#### Your assignment
Please give, word for word, the line containing "Where should I click to: Check" and every line that comes after it in the data below.

#### Supplied data
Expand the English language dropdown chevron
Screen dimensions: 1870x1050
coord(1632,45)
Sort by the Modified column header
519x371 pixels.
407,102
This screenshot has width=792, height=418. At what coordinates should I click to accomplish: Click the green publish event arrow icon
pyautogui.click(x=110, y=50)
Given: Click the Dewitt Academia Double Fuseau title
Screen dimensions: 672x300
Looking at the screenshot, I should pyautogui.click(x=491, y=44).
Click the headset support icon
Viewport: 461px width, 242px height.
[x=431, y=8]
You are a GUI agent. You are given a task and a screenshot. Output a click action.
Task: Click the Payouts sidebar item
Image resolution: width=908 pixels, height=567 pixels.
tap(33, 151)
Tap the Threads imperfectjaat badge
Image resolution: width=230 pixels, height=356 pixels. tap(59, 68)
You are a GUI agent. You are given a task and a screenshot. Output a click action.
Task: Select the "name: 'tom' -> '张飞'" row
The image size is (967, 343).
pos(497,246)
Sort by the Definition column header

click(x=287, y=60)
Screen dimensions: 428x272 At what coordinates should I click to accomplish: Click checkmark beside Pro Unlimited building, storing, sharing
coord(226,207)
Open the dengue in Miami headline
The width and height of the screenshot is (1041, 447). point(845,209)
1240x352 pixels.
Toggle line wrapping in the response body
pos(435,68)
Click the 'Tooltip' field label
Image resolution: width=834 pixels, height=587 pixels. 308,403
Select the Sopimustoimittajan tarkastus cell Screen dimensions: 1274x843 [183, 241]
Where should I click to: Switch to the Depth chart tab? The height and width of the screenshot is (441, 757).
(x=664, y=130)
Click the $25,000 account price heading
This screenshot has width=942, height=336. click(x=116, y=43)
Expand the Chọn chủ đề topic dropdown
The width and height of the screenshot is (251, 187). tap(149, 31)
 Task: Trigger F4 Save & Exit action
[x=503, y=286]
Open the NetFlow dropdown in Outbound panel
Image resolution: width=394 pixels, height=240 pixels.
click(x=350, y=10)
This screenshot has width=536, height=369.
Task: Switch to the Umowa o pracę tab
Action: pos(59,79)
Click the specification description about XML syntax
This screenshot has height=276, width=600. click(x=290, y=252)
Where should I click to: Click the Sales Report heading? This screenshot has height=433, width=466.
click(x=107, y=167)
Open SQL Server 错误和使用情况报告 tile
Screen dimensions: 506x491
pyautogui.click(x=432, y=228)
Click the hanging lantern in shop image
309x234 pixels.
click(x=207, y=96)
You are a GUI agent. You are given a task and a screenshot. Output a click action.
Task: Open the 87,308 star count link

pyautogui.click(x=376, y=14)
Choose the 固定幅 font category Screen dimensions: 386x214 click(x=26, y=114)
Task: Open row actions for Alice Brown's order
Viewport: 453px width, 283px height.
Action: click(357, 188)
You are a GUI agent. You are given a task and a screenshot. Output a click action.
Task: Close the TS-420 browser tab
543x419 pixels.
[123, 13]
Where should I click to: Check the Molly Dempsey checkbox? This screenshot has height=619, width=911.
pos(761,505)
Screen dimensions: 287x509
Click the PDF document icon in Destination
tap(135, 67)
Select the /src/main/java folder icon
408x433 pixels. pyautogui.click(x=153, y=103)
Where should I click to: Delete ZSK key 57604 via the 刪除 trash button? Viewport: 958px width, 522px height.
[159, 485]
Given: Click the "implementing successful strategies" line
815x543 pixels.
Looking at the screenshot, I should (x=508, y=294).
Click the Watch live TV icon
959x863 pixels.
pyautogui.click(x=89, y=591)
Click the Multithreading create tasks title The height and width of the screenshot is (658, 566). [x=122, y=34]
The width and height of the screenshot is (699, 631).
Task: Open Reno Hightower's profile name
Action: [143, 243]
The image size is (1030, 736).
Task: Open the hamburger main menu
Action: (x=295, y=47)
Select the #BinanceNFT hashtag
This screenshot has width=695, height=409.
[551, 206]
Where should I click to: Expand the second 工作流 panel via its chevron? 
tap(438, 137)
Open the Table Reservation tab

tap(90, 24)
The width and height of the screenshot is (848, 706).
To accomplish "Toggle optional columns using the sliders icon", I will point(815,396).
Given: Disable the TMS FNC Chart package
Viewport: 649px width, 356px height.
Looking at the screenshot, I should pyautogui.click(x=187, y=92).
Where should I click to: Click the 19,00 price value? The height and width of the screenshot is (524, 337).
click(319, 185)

#### Reply to the task
Where should I click to: Check the Molly Dempsey checkbox? This screenshot has height=619, width=911.
pos(761,505)
Screen dimensions: 287x509
Click the PDF document icon in Destination
tap(135, 67)
Select the /src/main/java folder icon
408x433 pixels. pyautogui.click(x=153, y=103)
Where should I click to: Delete ZSK key 57604 via the 刪除 trash button? Viewport: 958px width, 522px height.
[159, 485]
Given: Click the "implementing successful strategies" line
815x543 pixels.
Looking at the screenshot, I should (x=508, y=294).
Click the Watch live TV icon
959x863 pixels.
pyautogui.click(x=89, y=591)
Click the Multithreading create tasks title The height and width of the screenshot is (658, 566). [x=122, y=34]
The width and height of the screenshot is (699, 631).
Task: Open Reno Hightower's profile name
Action: [143, 243]
The image size is (1030, 736).
Task: Open the hamburger main menu
Action: (x=295, y=47)
Select the #BinanceNFT hashtag
This screenshot has width=695, height=409.
[551, 206]
Where should I click to: Expand the second 工作流 panel via its chevron? 
tap(438, 137)
Open the Table Reservation tab

tap(90, 24)
The width and height of the screenshot is (848, 706).
To accomplish "Toggle optional columns using the sliders icon", I will point(815,396).
Given: Disable the TMS FNC Chart package
Viewport: 649px width, 356px height.
Looking at the screenshot, I should pyautogui.click(x=187, y=92).
Where should I click to: Click the 19,00 price value? The height and width of the screenshot is (524, 337).
click(319, 185)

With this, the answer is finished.